Even though the Fed has quickly raised interest rates from near zero to a range of 3 to 3.25 percent, overall inflation — 8.2 percent over the year through September — continues to roar. Worse, it’s headed in the wrong direction. After stripping out volatile fuel and food, inflation increased. No wonder investors expect the Fed to announce another rate increase at the end of its next meeting, on Nov. 2.
All this could have severe political consequences for Democrats in the midterm elections three weeks from today. Republicans are focusing on inflation because voters see it as their biggest immediate problem, and it’s easy to pin blame on the Democrats because they’re in charge. Biden and the Democrats have provided no retort except to talk about their efforts to reduce drug prices.

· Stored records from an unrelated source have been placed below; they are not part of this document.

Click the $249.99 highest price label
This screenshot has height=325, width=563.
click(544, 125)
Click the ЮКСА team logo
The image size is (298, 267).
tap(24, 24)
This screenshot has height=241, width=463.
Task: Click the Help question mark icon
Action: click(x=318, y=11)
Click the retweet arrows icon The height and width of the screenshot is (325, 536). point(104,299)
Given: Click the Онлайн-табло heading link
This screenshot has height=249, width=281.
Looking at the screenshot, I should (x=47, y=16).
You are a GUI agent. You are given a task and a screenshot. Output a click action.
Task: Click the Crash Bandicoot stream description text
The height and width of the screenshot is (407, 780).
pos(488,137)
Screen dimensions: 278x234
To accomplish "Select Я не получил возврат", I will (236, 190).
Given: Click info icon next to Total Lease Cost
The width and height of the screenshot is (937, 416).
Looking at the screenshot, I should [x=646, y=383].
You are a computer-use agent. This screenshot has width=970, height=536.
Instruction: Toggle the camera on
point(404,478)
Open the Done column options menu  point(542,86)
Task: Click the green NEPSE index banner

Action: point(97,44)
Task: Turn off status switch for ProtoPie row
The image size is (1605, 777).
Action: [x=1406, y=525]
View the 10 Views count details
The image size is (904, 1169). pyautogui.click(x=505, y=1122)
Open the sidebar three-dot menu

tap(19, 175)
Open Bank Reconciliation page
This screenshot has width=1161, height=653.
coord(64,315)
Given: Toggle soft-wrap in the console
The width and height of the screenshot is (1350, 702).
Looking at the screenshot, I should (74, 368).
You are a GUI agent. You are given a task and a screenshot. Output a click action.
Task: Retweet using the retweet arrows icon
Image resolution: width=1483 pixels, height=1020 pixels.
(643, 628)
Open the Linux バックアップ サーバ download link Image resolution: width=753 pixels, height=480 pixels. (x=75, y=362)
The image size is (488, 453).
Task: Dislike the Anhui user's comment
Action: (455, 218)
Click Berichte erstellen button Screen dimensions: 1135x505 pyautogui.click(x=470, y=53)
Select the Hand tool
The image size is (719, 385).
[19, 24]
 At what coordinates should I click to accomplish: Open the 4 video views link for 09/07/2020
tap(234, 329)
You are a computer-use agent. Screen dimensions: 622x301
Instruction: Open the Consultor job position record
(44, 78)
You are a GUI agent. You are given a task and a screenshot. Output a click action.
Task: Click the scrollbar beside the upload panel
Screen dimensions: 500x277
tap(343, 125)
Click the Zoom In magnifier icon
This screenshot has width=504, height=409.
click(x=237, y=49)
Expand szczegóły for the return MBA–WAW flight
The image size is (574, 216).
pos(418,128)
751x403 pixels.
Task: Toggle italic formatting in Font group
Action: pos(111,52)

Why are Democrats so reluctant to blame inflation on one of its major causes — corporations raising their prices faster than their costs in order to fatten their profit margins?
The evidence of this is now all around us. “The companies who set prices are really reluctant to stop increasing them,” says Jeanna Smialek, who writes about the Fed for the New York Times. “What we saw was that corporations were actually pocketing quite a bit more profit off this…. They’re still putting up prices very rapidly, even in instances where their own costs are starting to fall.”
As a result, corporate profits continue to climb, even as consumers are taking it on the chin. It’s a giant redistribution from consumers to corporations.
The Fed’s rate hikes aren’t working because they’re based on an anachronistic idea — that slowing consumer demand causes prices to fall (or climb more slowly).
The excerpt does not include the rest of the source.